According to the latest available Federal Reserve data, Americans have a median of $5,300 and an average of $41,800 in transaction accounts. (Transaction accounts are typically checking and regular savings accounts, and don’t include investments, retirement accounts, or other long-term savings that aren’t considered readily accessible.)
Average vs. median savings by age
Before you start worrying about how much is in your own savings account, let’s clarify median vs. average savings by age. Median savings is the middle data point, or the number at which half the people have more in savings and half the people have less. Average savings adds up everyone’s savings and divides the total by the number of people surveyed. So for example, nine people with $5,000 in savings and one person with $500,000 would give you an average of $54,500 in savings. As you can see, the average figure can be significantly skewed by a small number of people with much higher balances. This is why median may generally be a more accurate reflection of reality.

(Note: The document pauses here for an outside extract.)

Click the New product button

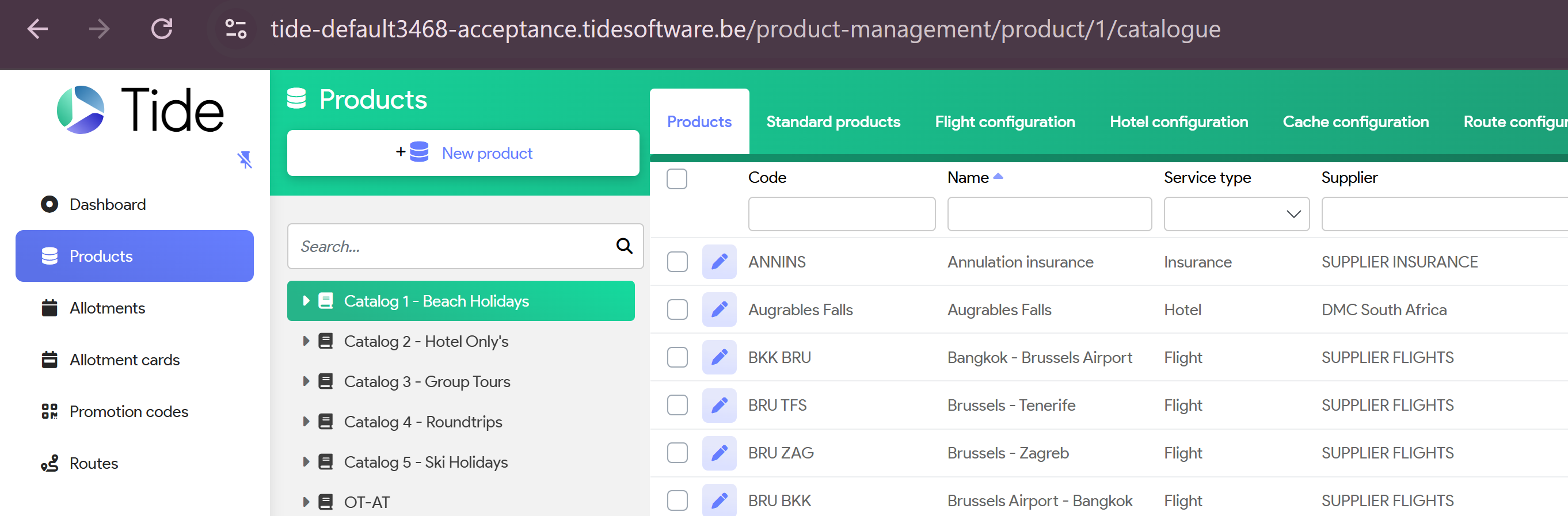[463, 154]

Below, we’ve broken out average and median amounts of savings by age group so you can see how your balance stacks up.
Savings by Age
Average Account Balance
Median Account Balance
35 to 44
45 to 54
55 to 64
65 to 74
75 and older
Source: Federal Reserve Survey of Consumer Finances, 2019.

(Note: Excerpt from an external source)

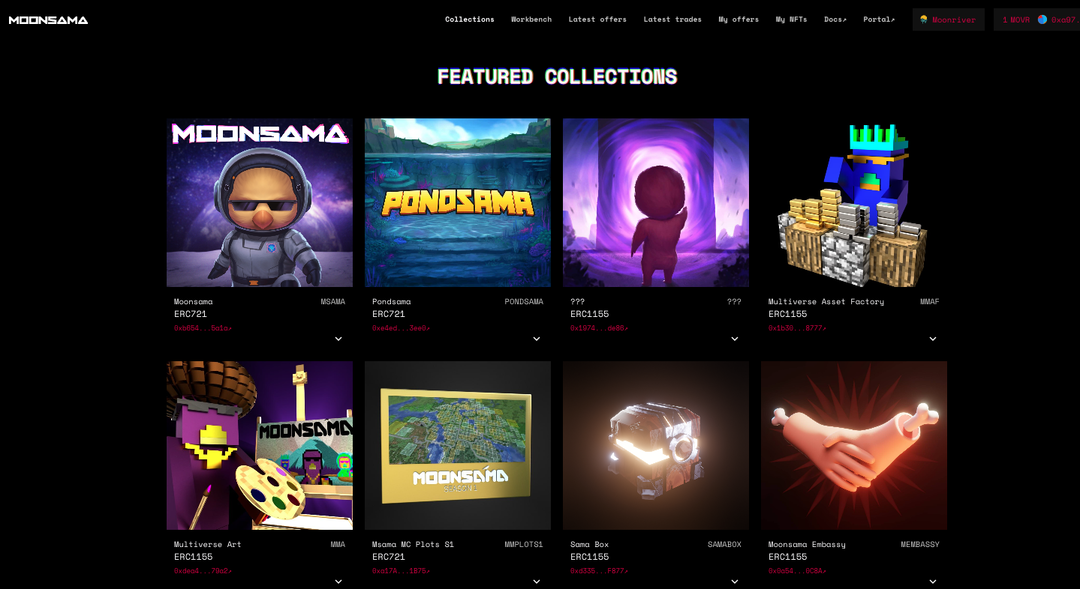
Task: Select the Sama Box collection thumbnail
Action: click(x=656, y=445)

What to Know About Savings at Any Age
How much you need to save—and how much you’re able to save—varies depending on personal factors like your income, education, family situation, lifestyle, and expenses. And while external factors such as economic instability and recessions can also influence your ability to save, generally, people within the same age group have many of the same challenges, goals, and decision opportunities when it comes to saving and spending.
Savings in your 20s
You may be starting out in your career or finishing your education—and you’re probably on a tight budget. You may face new expenses, such as paying off student loans, getting an apartment, or buying a car.
Tips for saving money in your 20s:
Create a budget.
Aim for an emergency fund covering three to six months’ worth of living expenses.
Avoid accumulating and carrying high-interest debt; pay off credit card balances in full every month.
While saving, don’t forget about retirement accounts. The earlier you begin contributing to a retirement account, such as an IRA or 401(k), the longer you’ll have to take advantage of compounding interest.
Savings in your 30s
By your 30s you may be advancing in your career and earning more money than you did in your 20s. You may be married with children, still repaying student loans, or saving for big goals like a wedding or home. While your income may be increasing, your expenses are likely growing, too—and earning more may tempt you to splurge or start living beyond your means.
Tips for saving money in your 30s:
Boost your emergency fund; you’ll need more than you did in your 20s to cover three to six months’ worth of essential living expenses.
Put tax refunds, bonuses, and other extra income into high-interest savings while also funding your retirement accounts.
Revise your budget at least annually to reflect your increasing income and expenses and any new financial goals.
Resist lifestyle creep: when you get a raise, direct some (or all) of the extra income into savings instead of spending it.
Savings in your 40s
While your income may begin to reach new highs in your 40s, your financial responsibilities may also begin to peak. You may be paying a mortgage and children’s tuition, and you may or may not still be paying your own student loans.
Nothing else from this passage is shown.